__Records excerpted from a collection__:
----

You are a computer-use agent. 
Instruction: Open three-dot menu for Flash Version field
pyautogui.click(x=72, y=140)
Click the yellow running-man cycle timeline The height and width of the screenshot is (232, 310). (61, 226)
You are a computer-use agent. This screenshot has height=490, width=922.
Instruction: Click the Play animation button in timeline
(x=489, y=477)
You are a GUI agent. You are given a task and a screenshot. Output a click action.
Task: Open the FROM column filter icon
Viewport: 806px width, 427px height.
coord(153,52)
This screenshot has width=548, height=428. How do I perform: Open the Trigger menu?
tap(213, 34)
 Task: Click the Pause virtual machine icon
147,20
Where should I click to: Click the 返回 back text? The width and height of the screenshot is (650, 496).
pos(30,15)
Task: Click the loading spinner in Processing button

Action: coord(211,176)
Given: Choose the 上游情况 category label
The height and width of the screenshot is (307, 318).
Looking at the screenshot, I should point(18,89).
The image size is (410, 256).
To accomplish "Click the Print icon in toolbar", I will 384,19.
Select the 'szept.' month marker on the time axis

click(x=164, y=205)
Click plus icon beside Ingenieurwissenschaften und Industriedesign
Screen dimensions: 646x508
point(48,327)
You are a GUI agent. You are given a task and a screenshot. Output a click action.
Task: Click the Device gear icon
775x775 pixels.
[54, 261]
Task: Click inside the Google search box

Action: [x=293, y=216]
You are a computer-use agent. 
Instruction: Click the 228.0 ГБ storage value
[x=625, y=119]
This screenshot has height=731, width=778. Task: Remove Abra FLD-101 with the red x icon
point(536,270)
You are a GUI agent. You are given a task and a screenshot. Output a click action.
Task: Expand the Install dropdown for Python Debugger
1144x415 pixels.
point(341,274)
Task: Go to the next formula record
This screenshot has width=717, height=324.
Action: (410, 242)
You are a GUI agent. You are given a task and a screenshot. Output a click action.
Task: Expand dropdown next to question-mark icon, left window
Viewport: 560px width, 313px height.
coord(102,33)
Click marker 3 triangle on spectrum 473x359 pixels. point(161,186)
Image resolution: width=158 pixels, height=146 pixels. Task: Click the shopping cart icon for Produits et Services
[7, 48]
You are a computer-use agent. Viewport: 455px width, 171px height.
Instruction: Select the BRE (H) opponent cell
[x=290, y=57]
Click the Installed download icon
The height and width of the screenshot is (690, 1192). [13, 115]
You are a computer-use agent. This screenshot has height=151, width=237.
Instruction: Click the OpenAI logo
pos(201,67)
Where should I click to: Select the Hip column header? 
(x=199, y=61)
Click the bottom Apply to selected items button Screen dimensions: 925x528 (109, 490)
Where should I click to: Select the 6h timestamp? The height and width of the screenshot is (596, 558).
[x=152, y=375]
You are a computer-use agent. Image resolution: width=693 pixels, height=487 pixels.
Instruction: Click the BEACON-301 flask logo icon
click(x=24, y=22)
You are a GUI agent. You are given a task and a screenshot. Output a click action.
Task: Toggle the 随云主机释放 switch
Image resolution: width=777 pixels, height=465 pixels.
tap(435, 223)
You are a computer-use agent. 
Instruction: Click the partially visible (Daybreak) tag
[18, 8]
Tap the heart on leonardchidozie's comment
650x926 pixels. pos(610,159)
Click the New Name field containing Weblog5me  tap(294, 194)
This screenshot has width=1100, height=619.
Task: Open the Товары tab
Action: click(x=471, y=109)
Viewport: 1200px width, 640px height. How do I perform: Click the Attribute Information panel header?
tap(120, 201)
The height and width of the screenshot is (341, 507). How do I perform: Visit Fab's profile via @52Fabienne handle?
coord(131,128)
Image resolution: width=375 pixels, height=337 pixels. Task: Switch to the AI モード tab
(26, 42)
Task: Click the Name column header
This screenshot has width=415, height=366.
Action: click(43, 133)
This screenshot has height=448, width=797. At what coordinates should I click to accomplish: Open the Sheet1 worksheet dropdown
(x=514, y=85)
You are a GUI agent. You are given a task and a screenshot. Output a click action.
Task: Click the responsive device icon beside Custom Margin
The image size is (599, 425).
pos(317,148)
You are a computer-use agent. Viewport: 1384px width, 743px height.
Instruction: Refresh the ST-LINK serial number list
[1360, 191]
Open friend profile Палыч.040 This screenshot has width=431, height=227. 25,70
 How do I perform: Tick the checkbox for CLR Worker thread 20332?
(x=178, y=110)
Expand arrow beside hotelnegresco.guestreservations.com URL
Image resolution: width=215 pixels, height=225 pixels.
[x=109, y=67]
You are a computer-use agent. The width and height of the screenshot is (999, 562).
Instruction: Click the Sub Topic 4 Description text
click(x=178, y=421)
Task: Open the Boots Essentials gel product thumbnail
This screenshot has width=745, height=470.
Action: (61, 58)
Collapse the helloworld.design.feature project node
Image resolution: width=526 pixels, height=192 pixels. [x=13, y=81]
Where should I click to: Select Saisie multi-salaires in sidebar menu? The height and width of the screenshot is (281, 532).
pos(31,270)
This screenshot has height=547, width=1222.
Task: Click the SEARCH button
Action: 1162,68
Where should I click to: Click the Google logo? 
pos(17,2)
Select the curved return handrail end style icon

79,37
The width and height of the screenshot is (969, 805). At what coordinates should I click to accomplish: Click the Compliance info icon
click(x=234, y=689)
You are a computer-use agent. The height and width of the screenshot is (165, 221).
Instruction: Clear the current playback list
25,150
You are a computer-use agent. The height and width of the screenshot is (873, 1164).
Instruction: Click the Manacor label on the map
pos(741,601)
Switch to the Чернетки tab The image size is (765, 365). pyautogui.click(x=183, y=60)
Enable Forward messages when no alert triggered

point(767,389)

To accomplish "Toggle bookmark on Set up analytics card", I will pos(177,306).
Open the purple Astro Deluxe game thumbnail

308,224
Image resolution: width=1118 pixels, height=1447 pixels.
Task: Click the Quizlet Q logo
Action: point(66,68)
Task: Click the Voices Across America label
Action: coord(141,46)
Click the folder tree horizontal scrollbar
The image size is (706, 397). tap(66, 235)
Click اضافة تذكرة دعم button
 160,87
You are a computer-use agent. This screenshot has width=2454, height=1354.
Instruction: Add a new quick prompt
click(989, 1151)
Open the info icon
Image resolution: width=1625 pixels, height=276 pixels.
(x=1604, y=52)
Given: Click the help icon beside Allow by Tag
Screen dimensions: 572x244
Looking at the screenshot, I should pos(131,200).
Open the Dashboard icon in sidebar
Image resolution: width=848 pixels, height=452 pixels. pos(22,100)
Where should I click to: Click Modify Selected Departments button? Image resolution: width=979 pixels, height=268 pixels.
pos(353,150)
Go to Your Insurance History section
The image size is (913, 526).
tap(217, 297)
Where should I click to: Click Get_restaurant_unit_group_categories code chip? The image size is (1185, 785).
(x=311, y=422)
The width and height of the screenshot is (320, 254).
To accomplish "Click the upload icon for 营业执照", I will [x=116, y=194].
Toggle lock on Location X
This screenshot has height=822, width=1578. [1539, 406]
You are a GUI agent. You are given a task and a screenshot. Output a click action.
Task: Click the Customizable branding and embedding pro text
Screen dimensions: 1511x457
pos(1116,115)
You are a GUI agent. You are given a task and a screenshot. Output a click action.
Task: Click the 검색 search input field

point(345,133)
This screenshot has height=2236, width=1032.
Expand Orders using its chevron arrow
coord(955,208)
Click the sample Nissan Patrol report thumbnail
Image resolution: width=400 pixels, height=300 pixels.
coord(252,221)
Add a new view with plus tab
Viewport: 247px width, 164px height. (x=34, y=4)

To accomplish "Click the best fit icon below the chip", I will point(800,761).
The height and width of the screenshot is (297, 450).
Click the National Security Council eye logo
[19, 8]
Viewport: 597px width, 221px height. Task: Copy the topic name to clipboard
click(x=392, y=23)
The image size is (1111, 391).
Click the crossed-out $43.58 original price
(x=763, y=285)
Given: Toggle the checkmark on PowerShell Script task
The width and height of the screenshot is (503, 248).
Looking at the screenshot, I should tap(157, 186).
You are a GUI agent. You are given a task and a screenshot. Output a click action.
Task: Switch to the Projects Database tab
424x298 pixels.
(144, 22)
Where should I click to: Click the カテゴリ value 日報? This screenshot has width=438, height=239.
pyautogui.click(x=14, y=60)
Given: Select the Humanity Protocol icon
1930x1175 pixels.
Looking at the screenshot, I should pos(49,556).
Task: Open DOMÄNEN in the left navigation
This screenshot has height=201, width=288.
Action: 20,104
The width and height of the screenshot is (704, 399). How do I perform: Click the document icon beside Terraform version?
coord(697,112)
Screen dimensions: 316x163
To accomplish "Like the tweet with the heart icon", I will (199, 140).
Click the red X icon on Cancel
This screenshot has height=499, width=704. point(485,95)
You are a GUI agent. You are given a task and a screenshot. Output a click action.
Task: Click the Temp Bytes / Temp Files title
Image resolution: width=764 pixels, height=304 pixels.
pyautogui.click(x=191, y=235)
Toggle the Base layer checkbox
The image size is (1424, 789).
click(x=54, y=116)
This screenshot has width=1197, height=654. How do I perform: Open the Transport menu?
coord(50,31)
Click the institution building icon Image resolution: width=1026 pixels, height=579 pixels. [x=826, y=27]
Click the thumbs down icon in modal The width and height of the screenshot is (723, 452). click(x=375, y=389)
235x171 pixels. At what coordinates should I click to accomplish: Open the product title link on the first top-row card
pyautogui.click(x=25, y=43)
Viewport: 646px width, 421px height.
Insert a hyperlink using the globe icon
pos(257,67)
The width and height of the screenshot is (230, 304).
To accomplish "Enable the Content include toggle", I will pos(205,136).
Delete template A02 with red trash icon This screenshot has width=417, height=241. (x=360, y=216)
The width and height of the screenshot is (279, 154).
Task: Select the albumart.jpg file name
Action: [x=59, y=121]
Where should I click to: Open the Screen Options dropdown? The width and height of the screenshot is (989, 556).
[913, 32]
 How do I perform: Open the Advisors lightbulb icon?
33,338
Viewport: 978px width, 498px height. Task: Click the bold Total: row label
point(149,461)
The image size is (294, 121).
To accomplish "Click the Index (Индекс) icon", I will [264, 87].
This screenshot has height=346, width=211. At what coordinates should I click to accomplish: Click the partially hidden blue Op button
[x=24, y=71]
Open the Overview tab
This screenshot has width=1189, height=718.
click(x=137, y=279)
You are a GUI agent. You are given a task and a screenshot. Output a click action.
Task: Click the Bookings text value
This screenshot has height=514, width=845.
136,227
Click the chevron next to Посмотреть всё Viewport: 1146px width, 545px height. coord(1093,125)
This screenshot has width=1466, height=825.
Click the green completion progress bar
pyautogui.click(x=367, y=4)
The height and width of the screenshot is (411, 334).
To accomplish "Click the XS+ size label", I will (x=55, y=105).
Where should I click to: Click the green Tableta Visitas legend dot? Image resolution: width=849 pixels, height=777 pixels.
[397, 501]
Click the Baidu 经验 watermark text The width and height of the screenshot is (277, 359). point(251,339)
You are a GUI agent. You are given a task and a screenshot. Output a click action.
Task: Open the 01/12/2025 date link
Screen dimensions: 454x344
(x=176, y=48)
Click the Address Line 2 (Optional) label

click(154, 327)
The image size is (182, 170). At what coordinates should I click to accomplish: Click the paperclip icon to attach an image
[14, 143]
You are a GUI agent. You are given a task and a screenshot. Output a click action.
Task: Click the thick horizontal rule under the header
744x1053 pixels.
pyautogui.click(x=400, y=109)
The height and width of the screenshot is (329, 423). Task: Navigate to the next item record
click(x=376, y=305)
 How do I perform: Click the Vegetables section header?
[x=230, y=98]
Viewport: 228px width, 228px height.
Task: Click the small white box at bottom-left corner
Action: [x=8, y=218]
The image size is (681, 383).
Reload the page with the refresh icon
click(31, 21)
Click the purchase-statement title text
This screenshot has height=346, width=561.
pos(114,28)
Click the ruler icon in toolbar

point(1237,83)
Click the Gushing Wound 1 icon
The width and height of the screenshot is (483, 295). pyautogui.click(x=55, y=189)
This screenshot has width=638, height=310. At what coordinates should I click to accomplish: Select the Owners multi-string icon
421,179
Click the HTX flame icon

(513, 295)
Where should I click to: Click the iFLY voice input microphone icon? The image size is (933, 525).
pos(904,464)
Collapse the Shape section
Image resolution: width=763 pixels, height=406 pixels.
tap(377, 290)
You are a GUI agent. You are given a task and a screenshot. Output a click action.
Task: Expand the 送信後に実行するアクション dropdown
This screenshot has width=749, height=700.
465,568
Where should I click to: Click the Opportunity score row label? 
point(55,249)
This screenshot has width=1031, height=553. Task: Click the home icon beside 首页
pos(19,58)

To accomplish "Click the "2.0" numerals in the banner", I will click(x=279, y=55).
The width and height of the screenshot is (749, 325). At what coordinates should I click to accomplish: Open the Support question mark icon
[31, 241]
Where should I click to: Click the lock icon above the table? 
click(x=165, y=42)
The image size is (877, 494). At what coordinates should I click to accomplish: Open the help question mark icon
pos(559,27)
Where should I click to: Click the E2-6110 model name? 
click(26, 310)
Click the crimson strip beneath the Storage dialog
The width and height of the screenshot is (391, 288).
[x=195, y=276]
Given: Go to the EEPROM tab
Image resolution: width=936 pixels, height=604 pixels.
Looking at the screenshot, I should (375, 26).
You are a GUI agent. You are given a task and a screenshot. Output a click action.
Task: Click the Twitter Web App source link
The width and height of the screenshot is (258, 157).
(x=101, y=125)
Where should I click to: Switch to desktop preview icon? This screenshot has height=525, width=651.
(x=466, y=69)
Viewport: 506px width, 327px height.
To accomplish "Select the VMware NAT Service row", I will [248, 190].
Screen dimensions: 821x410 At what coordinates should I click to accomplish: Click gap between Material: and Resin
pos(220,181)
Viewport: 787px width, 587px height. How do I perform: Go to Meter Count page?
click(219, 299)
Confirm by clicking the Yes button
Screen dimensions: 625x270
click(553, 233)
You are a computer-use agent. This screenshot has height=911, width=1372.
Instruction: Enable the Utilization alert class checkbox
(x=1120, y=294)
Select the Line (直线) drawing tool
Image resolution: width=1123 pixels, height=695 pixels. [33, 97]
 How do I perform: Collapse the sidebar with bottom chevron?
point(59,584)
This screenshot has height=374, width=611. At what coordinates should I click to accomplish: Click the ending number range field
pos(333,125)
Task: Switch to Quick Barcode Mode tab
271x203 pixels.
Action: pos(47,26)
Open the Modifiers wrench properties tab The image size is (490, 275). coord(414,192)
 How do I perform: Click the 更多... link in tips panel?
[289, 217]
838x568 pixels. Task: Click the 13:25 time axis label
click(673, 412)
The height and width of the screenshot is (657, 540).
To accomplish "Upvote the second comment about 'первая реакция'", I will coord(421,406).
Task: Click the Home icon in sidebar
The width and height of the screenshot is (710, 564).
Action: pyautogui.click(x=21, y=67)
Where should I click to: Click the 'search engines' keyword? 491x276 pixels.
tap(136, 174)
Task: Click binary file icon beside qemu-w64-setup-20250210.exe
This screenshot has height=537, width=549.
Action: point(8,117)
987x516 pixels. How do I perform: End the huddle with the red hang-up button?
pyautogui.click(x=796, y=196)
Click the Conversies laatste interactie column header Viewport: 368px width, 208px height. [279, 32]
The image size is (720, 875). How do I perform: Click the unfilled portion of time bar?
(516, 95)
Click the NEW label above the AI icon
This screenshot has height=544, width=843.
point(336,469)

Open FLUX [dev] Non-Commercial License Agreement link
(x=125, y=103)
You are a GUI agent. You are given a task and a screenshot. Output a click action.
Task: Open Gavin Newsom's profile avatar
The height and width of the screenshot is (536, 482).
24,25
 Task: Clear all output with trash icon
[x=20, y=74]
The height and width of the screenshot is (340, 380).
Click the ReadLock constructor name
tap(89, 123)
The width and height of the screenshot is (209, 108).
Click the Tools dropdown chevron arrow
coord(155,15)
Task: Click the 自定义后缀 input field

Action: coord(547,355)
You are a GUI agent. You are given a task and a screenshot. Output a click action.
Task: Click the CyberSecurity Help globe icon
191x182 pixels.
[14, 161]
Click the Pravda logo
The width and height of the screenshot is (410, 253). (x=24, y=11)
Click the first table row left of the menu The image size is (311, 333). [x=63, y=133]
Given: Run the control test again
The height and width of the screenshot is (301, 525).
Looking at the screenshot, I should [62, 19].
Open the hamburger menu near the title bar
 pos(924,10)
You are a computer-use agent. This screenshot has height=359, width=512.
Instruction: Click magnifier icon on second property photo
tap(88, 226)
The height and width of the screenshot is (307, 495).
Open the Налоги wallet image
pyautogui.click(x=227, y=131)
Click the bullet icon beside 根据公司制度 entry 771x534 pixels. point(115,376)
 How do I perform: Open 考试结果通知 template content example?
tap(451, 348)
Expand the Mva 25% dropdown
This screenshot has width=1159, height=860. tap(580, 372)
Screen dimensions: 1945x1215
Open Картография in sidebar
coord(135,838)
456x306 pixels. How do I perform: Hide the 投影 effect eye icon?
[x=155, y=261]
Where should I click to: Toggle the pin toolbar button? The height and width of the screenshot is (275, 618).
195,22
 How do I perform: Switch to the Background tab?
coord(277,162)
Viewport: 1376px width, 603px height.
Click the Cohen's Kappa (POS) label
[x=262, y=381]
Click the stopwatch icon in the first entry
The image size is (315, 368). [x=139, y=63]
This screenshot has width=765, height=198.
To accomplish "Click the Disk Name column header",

----

__Instructions for the task__: Your answer should be the lines above that contain the word "will", copied out.

__Answer to this task__:
To accomplish "Click the Print icon in toolbar", I will 384,19.
To accomplish "Toggle bookmark on Set up analytics card", I will pos(177,306).
To accomplish "Click the upload icon for 营业执照", I will [x=116, y=194].
To accomplish "Click the best fit icon below the chip", I will point(800,761).
To accomplish "Like the tweet with the heart icon", I will (199, 140).
To accomplish "Enable the Content include toggle", I will pos(205,136).
To accomplish "Click the Index (Индекс) icon", I will [264, 87].
To accomplish "Click the XS+ size label", I will (x=55, y=105).
To accomplish "Click the "2.0" numerals in the banner", I will click(x=279, y=55).
To accomplish "Select the VMware NAT Service row", I will [248, 190].
To accomplish "Upvote the second comment about 'первая реакция'", I will coord(421,406).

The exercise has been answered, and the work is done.